3D ICs: No Simple Answers

By Pallab Chatterjee
Just how ready is the semiconductor industry for stacked die? That was the subject of a recent panel discussion involving ARM, Atrenta, Xilinx, Samsung and Mentor Graphics.

The reasoning behind 3D stacking is becoming clearer at each node. I/O count and delay times are forcing different configurations, but the time frames for these changes and the gating constraints are still somewhat fuzzy.

In the area of uses, the discussion focused on three areas–memories, SoCs and computing systems (processor cores and memory). Memories have been using stacked die approaches for many years. These stacks use traditional wirebond technology, feature either standard or thinned die, and have a known cost model.

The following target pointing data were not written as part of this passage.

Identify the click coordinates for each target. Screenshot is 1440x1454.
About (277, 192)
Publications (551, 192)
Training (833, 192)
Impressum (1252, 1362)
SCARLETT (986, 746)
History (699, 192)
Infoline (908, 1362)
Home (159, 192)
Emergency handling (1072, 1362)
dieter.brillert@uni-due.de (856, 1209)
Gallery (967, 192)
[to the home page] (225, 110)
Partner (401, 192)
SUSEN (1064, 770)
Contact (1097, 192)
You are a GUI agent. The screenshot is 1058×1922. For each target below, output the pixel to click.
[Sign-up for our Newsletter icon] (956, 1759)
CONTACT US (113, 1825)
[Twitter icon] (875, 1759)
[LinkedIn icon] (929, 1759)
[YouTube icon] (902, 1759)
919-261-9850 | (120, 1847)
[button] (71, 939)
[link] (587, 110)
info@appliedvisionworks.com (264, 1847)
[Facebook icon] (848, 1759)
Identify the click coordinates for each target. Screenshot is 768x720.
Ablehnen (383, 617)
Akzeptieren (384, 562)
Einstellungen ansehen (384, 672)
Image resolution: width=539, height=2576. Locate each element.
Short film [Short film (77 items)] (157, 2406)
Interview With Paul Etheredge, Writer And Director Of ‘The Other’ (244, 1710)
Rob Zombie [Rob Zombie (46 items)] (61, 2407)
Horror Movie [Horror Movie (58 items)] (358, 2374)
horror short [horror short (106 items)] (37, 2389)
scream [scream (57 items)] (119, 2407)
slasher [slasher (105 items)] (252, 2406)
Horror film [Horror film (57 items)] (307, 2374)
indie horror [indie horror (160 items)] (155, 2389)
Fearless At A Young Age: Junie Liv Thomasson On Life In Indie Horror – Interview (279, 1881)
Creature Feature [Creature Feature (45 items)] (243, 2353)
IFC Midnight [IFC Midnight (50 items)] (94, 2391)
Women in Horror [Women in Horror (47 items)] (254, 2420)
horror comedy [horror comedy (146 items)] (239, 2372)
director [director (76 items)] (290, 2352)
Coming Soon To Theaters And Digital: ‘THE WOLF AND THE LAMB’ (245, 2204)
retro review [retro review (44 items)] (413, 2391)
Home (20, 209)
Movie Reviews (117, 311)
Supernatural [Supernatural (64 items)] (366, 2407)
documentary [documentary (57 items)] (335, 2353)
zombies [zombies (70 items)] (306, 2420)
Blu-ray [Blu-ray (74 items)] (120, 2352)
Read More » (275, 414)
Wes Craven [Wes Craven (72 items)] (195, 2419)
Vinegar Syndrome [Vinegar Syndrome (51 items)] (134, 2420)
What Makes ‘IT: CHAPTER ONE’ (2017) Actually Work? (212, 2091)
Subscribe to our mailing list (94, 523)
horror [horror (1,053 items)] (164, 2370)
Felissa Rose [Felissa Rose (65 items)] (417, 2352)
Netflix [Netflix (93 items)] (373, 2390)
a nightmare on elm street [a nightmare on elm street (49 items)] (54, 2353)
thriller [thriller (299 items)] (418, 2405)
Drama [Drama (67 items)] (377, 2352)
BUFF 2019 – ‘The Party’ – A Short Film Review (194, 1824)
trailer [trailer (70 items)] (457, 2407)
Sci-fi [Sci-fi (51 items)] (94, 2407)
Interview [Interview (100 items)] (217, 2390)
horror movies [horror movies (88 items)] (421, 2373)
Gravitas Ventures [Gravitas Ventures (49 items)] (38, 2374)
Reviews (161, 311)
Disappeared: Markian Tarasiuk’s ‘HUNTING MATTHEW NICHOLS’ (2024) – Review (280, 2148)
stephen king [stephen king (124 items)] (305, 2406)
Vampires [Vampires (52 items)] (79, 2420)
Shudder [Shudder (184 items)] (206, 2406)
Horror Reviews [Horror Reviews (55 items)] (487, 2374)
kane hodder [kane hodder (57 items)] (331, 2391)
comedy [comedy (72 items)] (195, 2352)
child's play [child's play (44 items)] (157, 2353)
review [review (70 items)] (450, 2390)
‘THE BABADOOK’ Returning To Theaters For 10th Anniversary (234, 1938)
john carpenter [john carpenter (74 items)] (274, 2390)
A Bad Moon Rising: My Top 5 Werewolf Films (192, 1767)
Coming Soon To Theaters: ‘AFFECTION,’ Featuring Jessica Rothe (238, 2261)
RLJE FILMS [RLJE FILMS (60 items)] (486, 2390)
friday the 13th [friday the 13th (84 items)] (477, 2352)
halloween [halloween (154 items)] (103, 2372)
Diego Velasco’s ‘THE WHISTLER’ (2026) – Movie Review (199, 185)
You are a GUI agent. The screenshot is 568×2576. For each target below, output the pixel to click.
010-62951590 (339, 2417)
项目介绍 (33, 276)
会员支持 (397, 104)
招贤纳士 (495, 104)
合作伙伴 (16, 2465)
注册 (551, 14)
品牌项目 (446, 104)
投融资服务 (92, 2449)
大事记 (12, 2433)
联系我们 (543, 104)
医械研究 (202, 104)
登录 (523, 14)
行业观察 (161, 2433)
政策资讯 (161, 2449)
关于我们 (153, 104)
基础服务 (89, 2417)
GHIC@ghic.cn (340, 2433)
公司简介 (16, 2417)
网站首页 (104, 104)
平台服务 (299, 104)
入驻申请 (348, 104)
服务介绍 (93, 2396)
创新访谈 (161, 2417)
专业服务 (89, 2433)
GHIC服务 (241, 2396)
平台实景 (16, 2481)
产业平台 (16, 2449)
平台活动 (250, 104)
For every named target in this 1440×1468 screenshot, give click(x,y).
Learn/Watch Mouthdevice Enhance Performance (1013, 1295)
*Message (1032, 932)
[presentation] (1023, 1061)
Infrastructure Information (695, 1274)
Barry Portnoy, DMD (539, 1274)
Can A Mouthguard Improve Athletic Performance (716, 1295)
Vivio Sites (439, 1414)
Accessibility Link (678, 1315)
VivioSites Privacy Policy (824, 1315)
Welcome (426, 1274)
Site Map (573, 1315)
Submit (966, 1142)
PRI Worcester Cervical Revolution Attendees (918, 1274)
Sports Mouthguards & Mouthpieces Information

The advantage of memories is that there is common pin-out and stacked devices can utilize existing memory test methodologies by adjusting the address range for the design. The die in this application are stacked from the top of one die to the bottom of the next die. These products have shipped literally billions of parts in this technology at a very similar price point to standard wire bond. This methodology supports using known good die for the design, has compatibility with current design tools and has known thermal performance.

Computing systems have a different target for stacked die. These systems, however, require a different architecture. There is local 3D memory for each core that is connected, where the core is placed in the die by way of a vertical interconnect. These applications have very high I/O counts that cannot be run to peripheral I/O, so they cannot use memory-style connections. The die are stacked in a top-to-top format. These are the designs targeted for TSVs.

There are questions, however, about whether the TSVs should be part of the IP blocks and whether the models for the IP should include the timing for vertically stacked memory. The challenge with including them in the IP is related to the large variability in post-processing options for TSV creation by the fabs. The tools needed to model the TSVs and verify the IP is being used properly are still lacking, according to the panelists. Moreover, the thermal models, changes in strain after thinning, and multi-layer capacitive coupling for the die being stacked face-to-face are issues that need to be dealt with for generalized IP use.

These problems are not unsolvable. Xilinx has released products using multi-die technology, and for fixed topology applications there is an understanding of how to solve these problems. The generalized use of TSVs randomly distributed over a custom processor die leads to the creation of custom memory configurations and pin-outs, as well.

It is unlikely that a standards group will drive the memory compilers and designers to a standard pin-out for the blocks. Because the processor cores are soft IP and have different optimization tradeoffs, there is no standardized application target that would allow for the performance tradeoffs of the cores to hit a standard pin-out. In general. these will be custom designs and custom applications. The stacked die setup is targeted for very high volume or high ASP products that can justify the high cost of test.

With respect to SoCs, this platform will likely be one of the last to address TSVs because of the impact on the design and release cycle. Packaging, thermal, timing and power issues for multi-die SoCs is very complicated and is beyond the capacity of most EDA tools, especially in the context of billion-device ICs that already are pushing the limits of the tools. Advances are being made for this area, and tool vendors have discussed options for system verification that are being targeted at this use. These are still in development, and the current releases of the tools address some but not all of the use models for TSVs and stacked die, or silicon interposer and stacked die, but are not to the design tradeoff stage as yet.

In addition, this whole area is still bracketed by cost. Traditional system-in-package and wirebond-based stacked die are still the most cost-effective for consumer commodity chips. The key is to identify a device, market and performance metric that can justify the high production cost of this technology now.